Data for processing below:

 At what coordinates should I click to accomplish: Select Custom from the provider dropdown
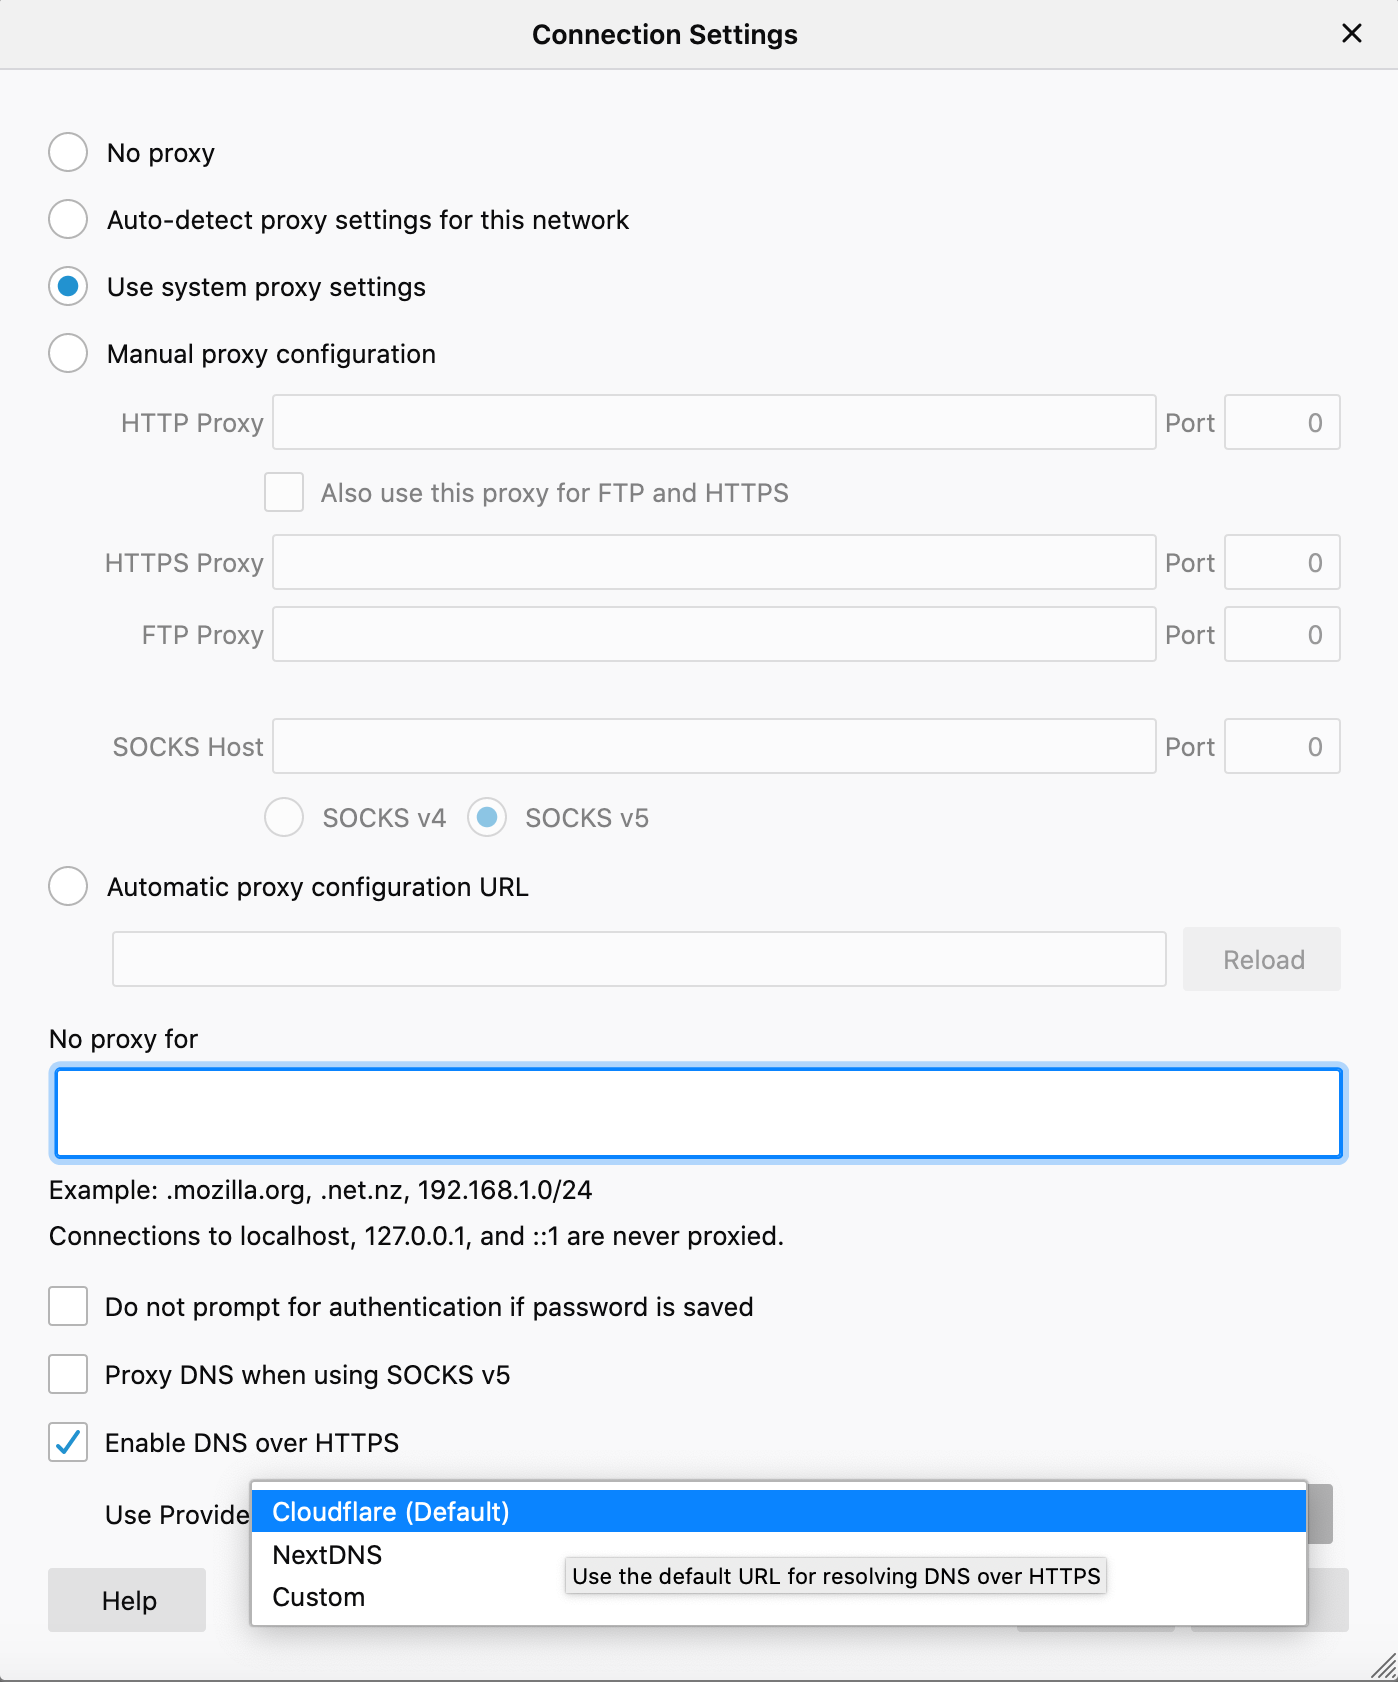click(318, 1597)
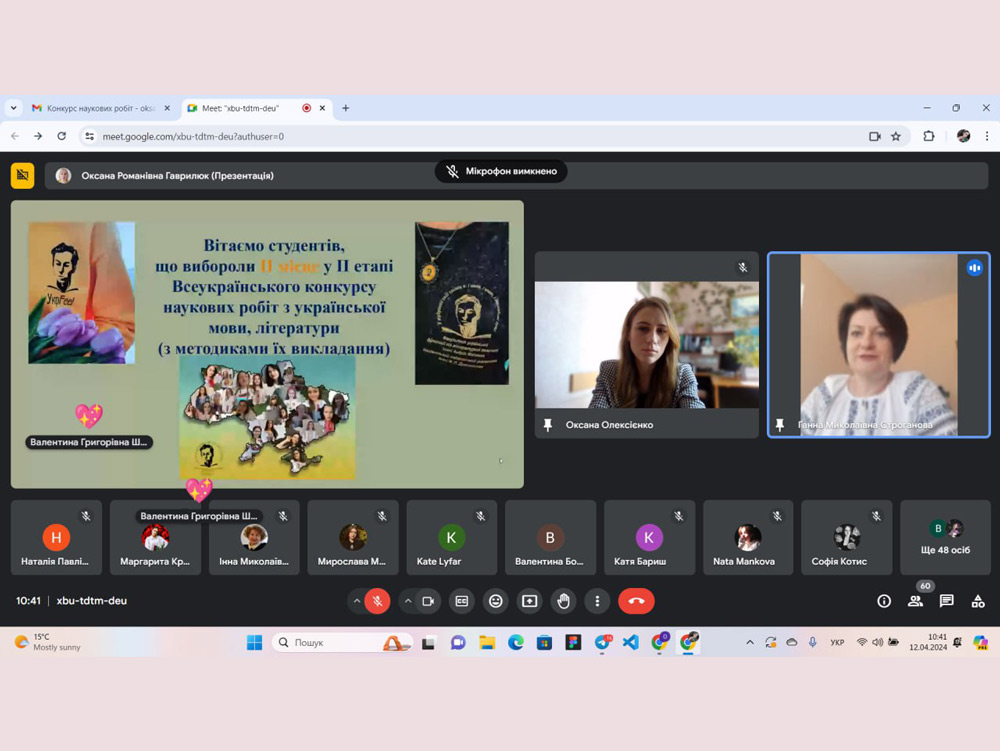Switch to the Gmail Конкурс наукових робіт tab
1000x751 pixels.
[100, 108]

End of Data for processing.

[What you need to do] Set down all entries above again, exactly, without images.

[Your solution]
 At what coordinates should I click to accomplish: Select Custom from the provider dropdown
click(318, 1597)
Switch to the Gmail Конкурс наукових робіт tab
1000x751 pixels.
[100, 108]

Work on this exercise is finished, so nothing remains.